25th May, 2020

abroad, travel

Dealing with emergencies abroad

Being abroad can open up new life experiences, but it’s important to remember that sticky situations can arise – for example, you may run out of cash or even have a medical emergency. These situations are stressful but don’t lose hope in finding a solution. This article outlines some common problems and the best course of action. 

The first rule of what to do when abroad – whether for a short trip or a long stay – and when faced with a crisis, is not to panic. While this is easier said than done, staying calm can often ease a difficult situation, especially if there is a language barrier between you and the country you are visiting.  

Plan for the worst and hope for the best 

Planning for an emergency abroad is one of the best ways to deal with that emergency if it occurs. Having an emergency contact back home in the UK  who is willing and ready to help you out when you need it is an excellent plan. Whether it’s your parents, friends, partner or neighbour, emergency contacts are important and can help prevent a drama from turning into a real crisis. 

Another way to prepare could be sharing your itinerary – there are plenty of available apps to help with this, as well as apps that can guide you in other aspects of your trip. Having a regular check in schedule also brings peace-of-mind. If people at home know what you are doing, where you will be and when, it will make it easier for them to help you during an emergency.
★ ★ ★ ★ ★
> **EXERCISE TASKS**
[1] Answer these questions using the article on emergencies abroad.
(a) What does the article call the first rule when faced with a crisis abroad?
(b) Which people does it name as possible emergency contacts back home?
(c) According to the article, what brings peace-of-mind?
[2] Extract the stretch of the article on emergencies abroad from "Planning for an emergency abroad is" through "a real crisis.", keeping every word and mark unchanged.
[3] Continue the article on emergencies abroad from the point where it stops.
★ ★ ★ ★ ★
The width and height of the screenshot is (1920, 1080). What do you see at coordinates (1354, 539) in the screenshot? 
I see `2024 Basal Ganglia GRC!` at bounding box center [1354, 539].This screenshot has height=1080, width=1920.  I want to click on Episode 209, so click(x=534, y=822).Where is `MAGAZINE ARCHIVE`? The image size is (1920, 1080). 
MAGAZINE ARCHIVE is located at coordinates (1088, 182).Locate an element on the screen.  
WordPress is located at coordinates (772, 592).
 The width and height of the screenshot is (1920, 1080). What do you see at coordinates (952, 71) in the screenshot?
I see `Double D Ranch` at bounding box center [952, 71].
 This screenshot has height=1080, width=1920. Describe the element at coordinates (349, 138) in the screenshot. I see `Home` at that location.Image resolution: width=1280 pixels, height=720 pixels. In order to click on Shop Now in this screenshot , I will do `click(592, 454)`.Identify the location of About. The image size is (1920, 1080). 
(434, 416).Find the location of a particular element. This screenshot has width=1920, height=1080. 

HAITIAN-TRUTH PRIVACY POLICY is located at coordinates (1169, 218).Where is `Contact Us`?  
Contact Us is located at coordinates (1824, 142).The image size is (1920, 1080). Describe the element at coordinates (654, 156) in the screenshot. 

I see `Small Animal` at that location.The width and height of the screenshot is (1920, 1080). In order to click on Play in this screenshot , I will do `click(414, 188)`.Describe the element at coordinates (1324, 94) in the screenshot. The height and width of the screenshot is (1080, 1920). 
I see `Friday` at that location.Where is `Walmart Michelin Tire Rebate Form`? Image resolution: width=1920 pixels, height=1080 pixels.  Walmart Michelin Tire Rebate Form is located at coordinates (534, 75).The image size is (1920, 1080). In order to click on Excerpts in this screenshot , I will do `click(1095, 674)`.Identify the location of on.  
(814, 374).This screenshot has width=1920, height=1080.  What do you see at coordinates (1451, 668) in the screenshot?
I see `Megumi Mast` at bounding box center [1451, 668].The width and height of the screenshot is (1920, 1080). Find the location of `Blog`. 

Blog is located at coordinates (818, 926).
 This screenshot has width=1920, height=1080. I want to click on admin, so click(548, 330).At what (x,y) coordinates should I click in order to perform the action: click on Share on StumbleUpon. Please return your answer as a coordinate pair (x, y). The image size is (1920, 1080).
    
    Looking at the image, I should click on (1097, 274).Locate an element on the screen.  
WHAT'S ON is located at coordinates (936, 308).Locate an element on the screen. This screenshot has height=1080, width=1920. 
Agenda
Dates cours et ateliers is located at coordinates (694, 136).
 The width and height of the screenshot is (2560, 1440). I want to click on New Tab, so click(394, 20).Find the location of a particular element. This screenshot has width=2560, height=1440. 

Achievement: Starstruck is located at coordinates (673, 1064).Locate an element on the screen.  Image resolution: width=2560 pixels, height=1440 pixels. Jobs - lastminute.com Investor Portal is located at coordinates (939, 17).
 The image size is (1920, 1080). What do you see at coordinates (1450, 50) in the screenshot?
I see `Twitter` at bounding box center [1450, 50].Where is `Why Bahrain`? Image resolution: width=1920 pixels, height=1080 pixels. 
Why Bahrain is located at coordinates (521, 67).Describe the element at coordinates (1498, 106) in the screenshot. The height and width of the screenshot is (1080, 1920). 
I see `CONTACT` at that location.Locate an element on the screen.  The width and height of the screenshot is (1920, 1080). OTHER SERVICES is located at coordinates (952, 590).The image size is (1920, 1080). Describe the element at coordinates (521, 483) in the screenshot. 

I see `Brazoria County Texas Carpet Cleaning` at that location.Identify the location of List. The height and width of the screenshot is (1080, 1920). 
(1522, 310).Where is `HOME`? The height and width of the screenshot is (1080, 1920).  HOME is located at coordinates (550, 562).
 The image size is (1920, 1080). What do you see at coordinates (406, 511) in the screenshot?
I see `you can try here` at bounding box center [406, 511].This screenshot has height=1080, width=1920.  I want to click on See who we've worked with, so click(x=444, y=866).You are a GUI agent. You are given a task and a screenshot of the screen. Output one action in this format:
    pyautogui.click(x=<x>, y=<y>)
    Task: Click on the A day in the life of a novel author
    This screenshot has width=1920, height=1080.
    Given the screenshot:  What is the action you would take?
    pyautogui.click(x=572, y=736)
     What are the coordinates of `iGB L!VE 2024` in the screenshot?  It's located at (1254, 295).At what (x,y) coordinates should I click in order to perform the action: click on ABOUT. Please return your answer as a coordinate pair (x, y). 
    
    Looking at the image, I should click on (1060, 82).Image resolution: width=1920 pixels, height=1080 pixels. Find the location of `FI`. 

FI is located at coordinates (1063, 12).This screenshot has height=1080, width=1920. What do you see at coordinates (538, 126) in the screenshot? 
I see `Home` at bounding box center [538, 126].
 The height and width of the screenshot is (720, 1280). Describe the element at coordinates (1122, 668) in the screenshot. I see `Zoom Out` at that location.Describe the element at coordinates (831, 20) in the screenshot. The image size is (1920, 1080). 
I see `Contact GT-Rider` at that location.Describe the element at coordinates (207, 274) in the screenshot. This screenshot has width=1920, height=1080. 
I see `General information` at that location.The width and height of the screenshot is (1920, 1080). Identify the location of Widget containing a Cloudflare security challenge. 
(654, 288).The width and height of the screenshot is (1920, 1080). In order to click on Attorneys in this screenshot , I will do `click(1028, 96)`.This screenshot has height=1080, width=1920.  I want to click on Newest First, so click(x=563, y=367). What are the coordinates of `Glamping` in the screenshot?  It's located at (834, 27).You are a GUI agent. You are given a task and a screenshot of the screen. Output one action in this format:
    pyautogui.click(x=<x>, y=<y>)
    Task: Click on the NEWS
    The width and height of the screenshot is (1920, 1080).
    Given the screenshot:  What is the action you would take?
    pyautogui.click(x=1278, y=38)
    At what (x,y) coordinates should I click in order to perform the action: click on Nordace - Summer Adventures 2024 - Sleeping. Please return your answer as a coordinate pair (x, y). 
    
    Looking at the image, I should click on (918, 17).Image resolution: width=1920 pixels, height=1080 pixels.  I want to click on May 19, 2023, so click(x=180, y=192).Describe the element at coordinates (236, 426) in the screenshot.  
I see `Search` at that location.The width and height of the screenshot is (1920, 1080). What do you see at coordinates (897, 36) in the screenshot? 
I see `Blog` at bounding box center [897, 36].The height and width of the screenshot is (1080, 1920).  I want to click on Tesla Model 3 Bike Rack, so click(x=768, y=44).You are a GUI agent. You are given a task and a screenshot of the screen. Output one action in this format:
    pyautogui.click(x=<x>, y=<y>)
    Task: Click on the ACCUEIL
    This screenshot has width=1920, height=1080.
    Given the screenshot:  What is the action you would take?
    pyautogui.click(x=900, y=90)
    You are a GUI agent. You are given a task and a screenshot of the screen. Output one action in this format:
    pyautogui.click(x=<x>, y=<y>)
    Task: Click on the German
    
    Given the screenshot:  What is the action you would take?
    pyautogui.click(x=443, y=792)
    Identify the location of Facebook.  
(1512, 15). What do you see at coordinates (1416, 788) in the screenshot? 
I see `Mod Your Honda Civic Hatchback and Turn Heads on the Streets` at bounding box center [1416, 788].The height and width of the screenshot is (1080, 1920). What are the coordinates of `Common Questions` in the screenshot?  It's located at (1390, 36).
★ ★ ★ ★ ★
> **ANSWERS FOR THE EXERCISE**
[1]
(a) Not to panic.
(b) Parents, friends, a partner or a neighbour.
(c) Having a regular check in schedule.

[2]
Planning for an emergency abroad is one of the best ways to deal with that emergency if it occurs. Having an emergency contact back home in the UK  who is willing and ready to help you out when you need it is an excellent plan. Whether it’s your parents, friends, partner or neighbour, emergency contacts are important and can help prevent a drama from turning into a real crisis.

[3]
Making sure essential bills can still be paid  

Cancelled flights due to bad weather or, in the worst case, when an airline collapses, are other travel emergencies you may have to contend with. While inconvenient, the biggest impact on you could be the money you spend, and if you have enough cash to see you through. Knowing your accommodation and other essential bills can be paid for make an unpleasant and stressful situation easier for you and can help you deal with the emergency at hand. 

Imagine, for example, your wallet or purse has been lost or stolen, or what if you are obliged to stay in a country because of a pandemic or natural disaster for longer than expected? Your emergency contact in the UK can use international money transfer apps like PagoFX to pay your hotel bill or other important expenses abroad. Again, this is where being able to transfer money quickly and securely can help. 

Be insured and know who to call in an emergency

Running out of cash is, of course, only one emergency. A more serious crisis would be if you were to injure yourself or fall ill and need a doctor. Travel insurance is essential, especially if you have an underlying/pre-existing medical condition. Having such insurance in place means that you can be covered when it comes to medical bills or buying new items that may have been stolen.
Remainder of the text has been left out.